L'État "renverse la chaîne de responsabilité" au détriment des communes en matière de préservation de la ressource en eau, a estimé mercredi une fédération de collectivités, en pleine concertation sur la protection des captages.

"Plus ça va, plus on voit l'État (...) renverser la chaîne de responsabilité", a déclaré à l'AFP Régis Taisne, chef du département cycle de l'eau à la FNCCR, une fédération de collectivités qui représente, pour la gestion de l'eau, une population totale de plus de 51 millions d'habitants, lors d'un entretien en marge d'une conférence de presse sur l'eau potable.

"La collectivité qui se retrouve responsable à la fin pour les captages" d'eau (...) "n'a aucun levier pour interdire à une entreprise un rejet, (...) "n'a aucun levier sauf à la fin, essayer d'indemniser les agriculteurs pour essayer d'améliorer les pratiques, (...) et puis traiter et assumer la responsabilité finale vis-à-vis de l'usager", a déclaré M. Taisne.

Une prise de position comme un écho aux déclarations des maires de villages des Ardennes et de la Meuse, qui se disent "abandonnés" par l'État, après la découverte l'été dernier de taux record de "polluants éternels" dans l'eau du robinet.

Parmi "les gens qui peuvent agir, on a évidemment l'industriel - c'est quand même le premier qui déverse des cochonneries - et ses sous-traitants, et on a quand même un État qui est lui le régulateur", et a la possibilité "d'interdire l'utilisation de molécules qui posent problème, et en tout cas, de surveiller", a insisté M. Taisne, pour qui la problématique des PFAS, "ça fait quand même 50 ans qu'on en parle".

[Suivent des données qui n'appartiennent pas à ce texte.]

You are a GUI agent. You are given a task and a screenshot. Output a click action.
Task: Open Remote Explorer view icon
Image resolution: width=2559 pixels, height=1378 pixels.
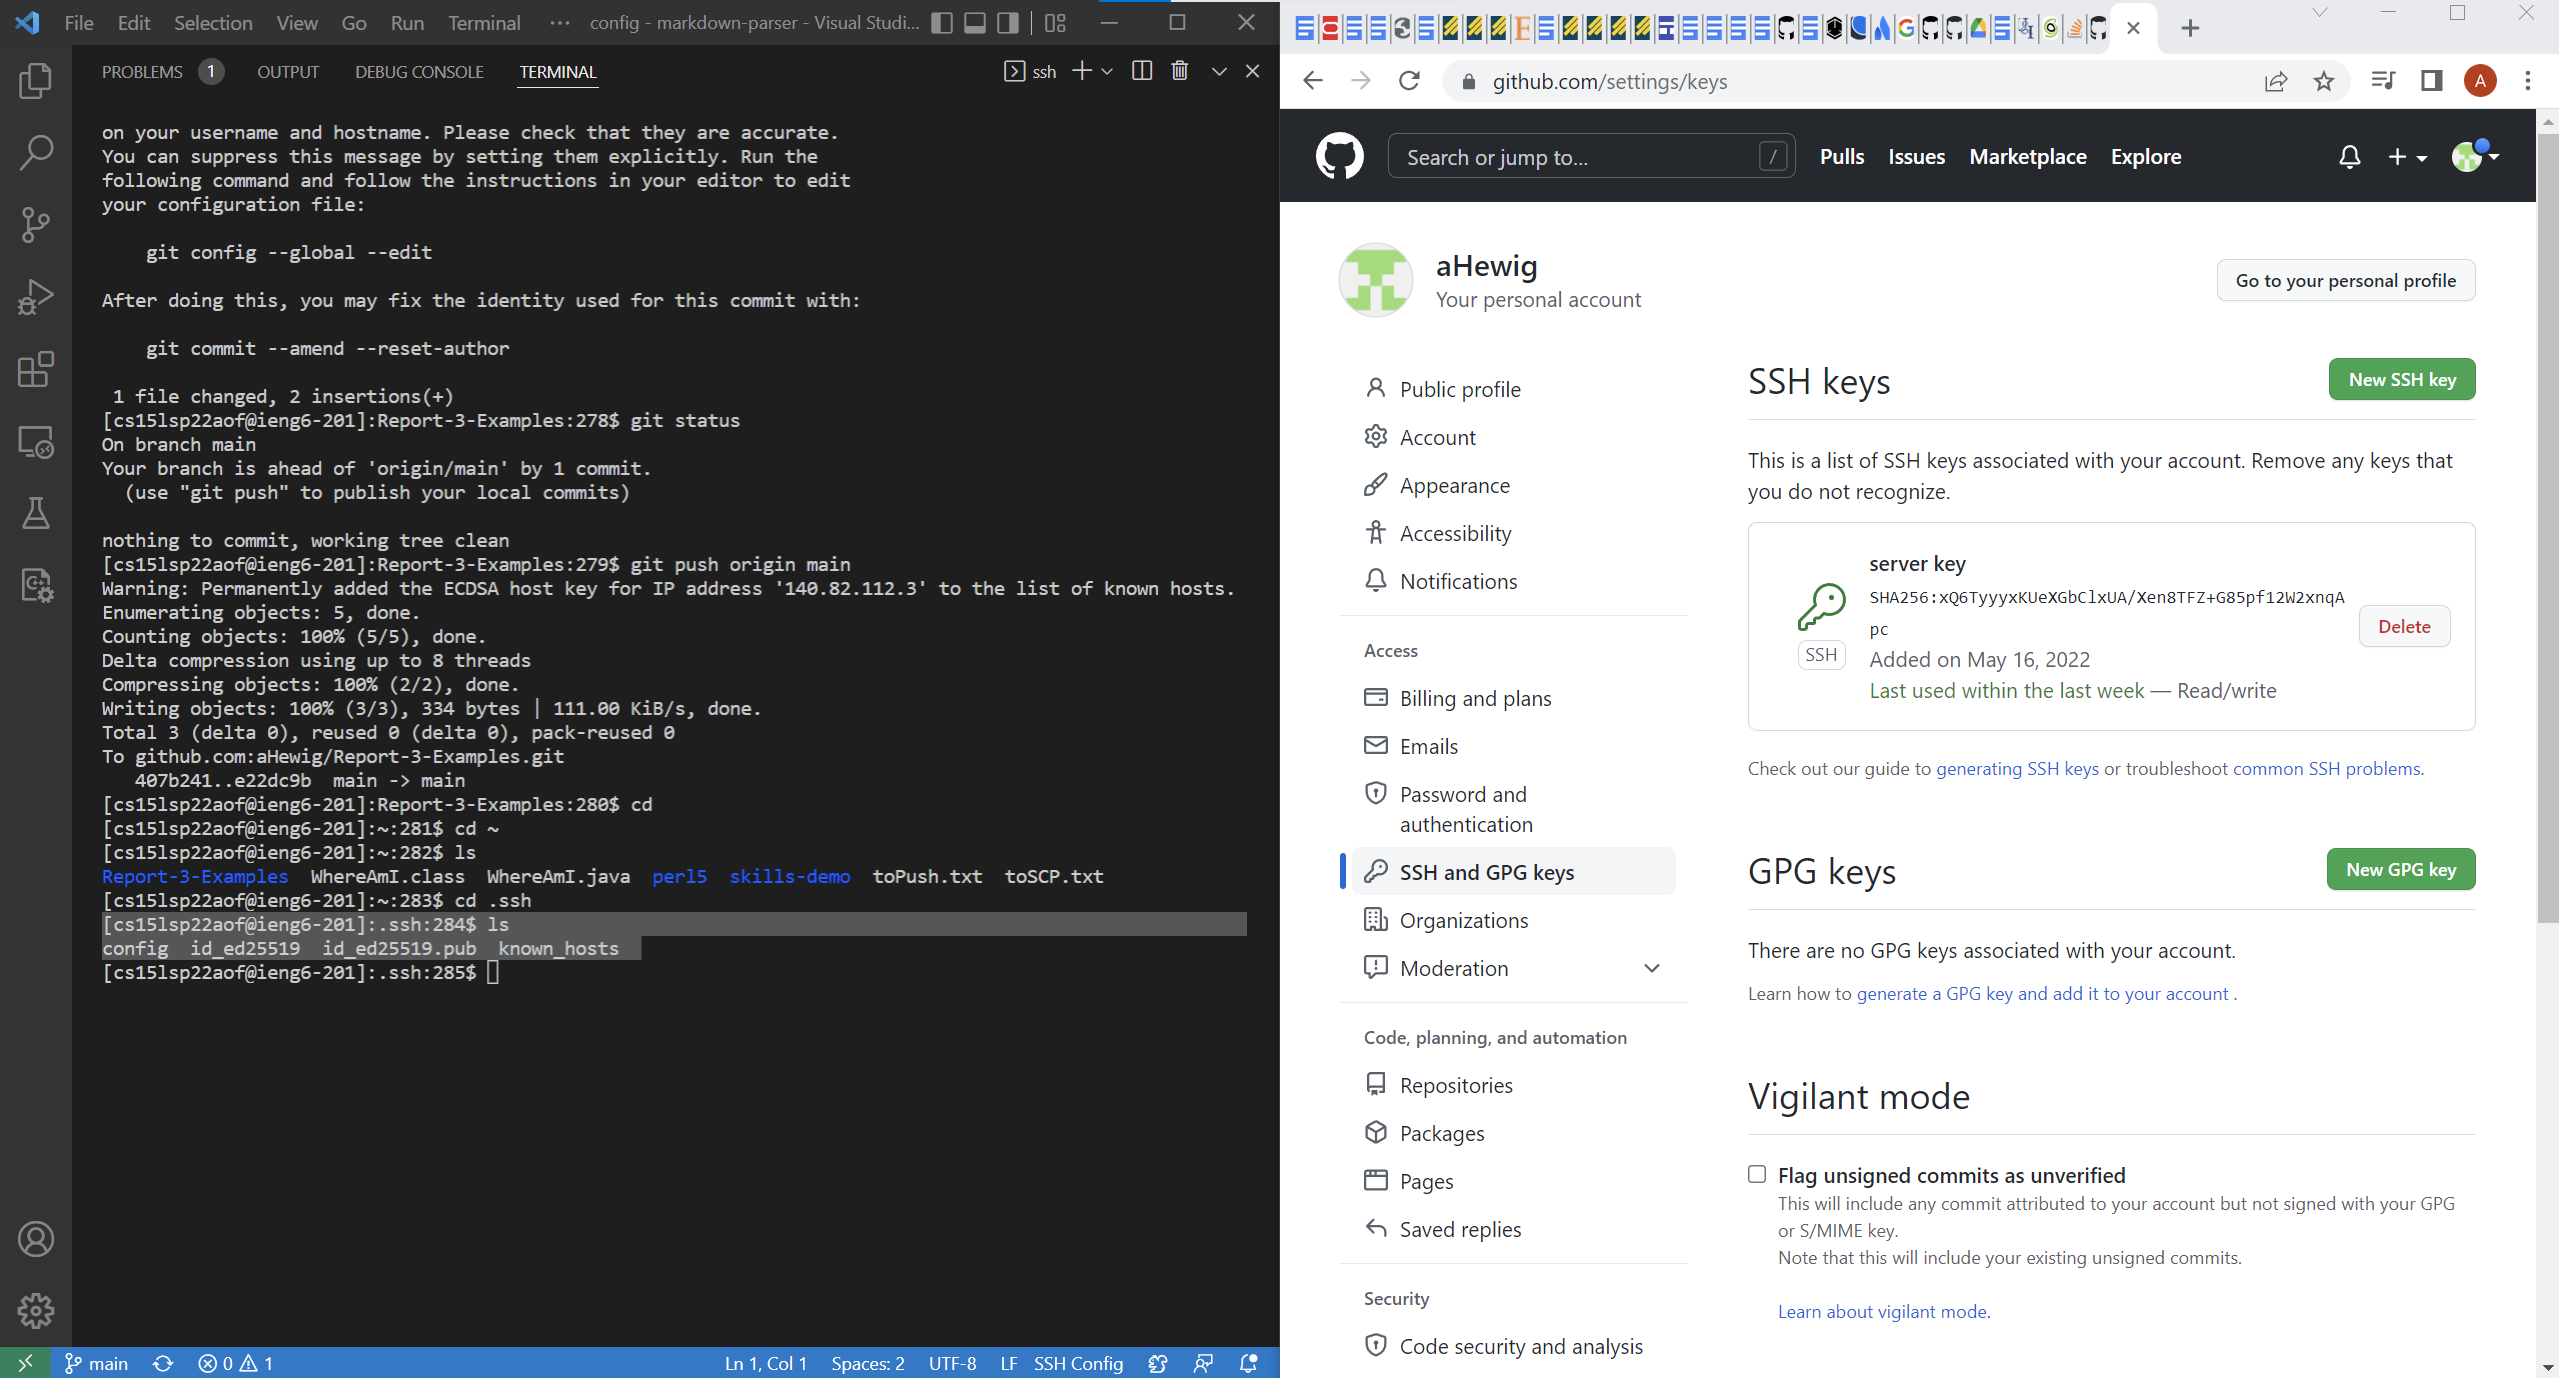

Les collectivités dans l'incapacité d'avancer des financements 

En cas de problème, "la collectivité finalement se trouve responsable de trouver les solutions, de financer, de porter le poids politique d'augmentation de tarifs, peut-être demain d'aller au pénal parce qu'elle sera accusée d'empoisonnement", craint M. Taisne.

Interrogée par l'AFP, Annick Dufils, maire de Malandry, commune ardennaise dont l'eau est polluée par les PFAS, a indiqué qu'une interconnexion de sa commune à un autre réseau d'eau potable "pourrait se chiffrer à 1,2 million d'euros", selon une estimation de la communauté de communes.

"C'est infinançable par aussi peu d'habitants", a estimé M. Taisne, qui réclame à l'État "à la fois un soutien politique, un soutien réglementaire, et de toute évidence, en tout cas en milieu rural, il y aura besoin d'un soutien financier".

Nous sommes conscients des difficultés financières que cette situation entraîne pour les communes concernées.

L'agence de sécurité sanitaire Anses a publié mercredi un rapport d'ampleur, qui recommande notamment de contrôler davantage de polluants éternels dans l'eau, mais aussi dans les aliments.

"Nous sommes conscients des difficultés financières que cette situation entraîne pour les communes concernées", a assuré à propos des villages des Ardennes et de la Meuse la nouvelle ministre de la Transition écologique, Monique Barbut, interpellée lors de la séance des questions au gouvernement par la sénatrice des Ardennes Else Joseph (LR).

"Nous avons diligenté une mission d'inspection sur le financement de la dépollution des eaux destinées à la consommation humaine, qui doit nous faire des propositions dans les trois mois à venir", a-t-elle indiqué.